Other / Dynamic Extensions

Description	Notes
Logs and other text-based dynamic extensions	Supported when text extraction is possible

Source Code File Support

DSPM scans configuration-oriented file types for secrets, credentials, and sensitive values. It does not perform full static code analysis.
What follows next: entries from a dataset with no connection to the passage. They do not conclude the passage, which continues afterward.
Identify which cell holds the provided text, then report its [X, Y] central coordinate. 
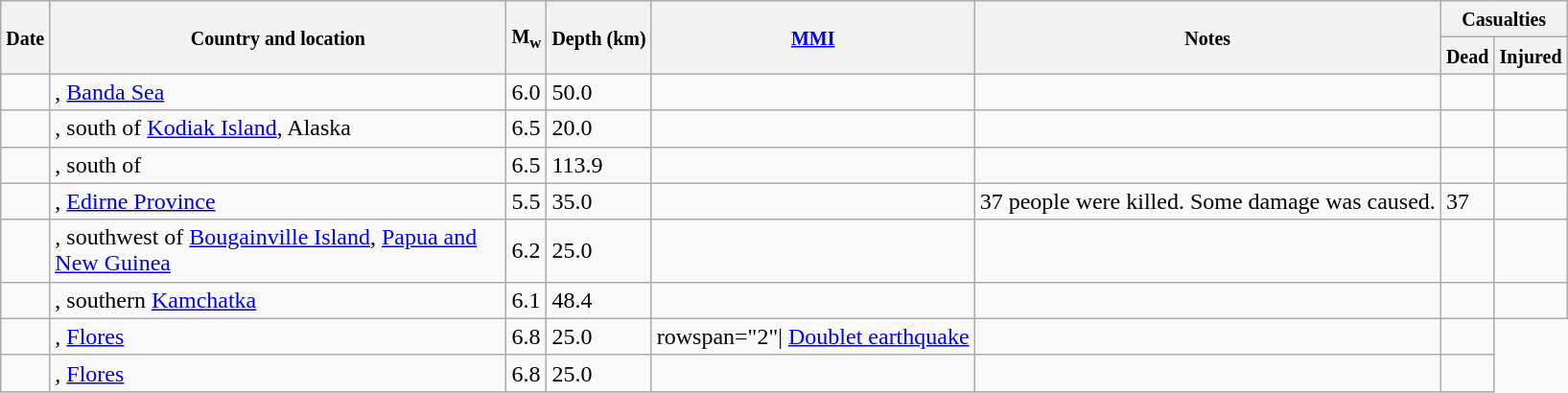
6.1 [527, 300]
6.0 [527, 92]
Casualties [1504, 19]
37 [1467, 201]
Depth (km) [598, 37]
Dead [1467, 56]
Country and location [278, 37]
, southern Kamchatka [278, 300]
Mw [527, 37]
37 people were killed. Some damage was caused. [1207, 201]
, Banda Sea [278, 92]
Date [25, 37]
, southwest of Bougainville Island, Papua and New Guinea [278, 251]
, south of Kodiak Island, Alaska [278, 129]
, south of [278, 165]
Injured [1531, 56]
Notes [1207, 37]
50.0 [598, 92]
5.5 [527, 201]
rowspan="2"| Doublet earthquake [813, 337]
20.0 [598, 129]
113.9 [598, 165]
35.0 [598, 201]
, Edirne Province [278, 201]
6.2 [527, 251]
MMI [813, 37]
48.4 [598, 300]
Supported (Configuration-Oriented) Source Code Formats

File Type	Description
`.xml`	XML configuration/markup
`.yaml`, `.yml`	YAML configuration files
`.json`	JSON configuration and policy files
`.html`	HTML files
`.env`	Environment variable files

Source Code Formats Not Supported

These programming-language file types are not analyzed:

Language	File Types
Python	`.py`
JavaScript / TypeScript	`.js`, `.ts`
Java	`.java`
C / C++	`.c`, `.cpp`
Go	`.go`
Ruby	`.rb`
PHP	`.php`
React	`.jsx`, `.tsx`

Additional Notes

File support is based on Apache Tika extraction capabilities.
Archives are scanned recursively.
Unsupported binary formats may be ingested but not analyzed.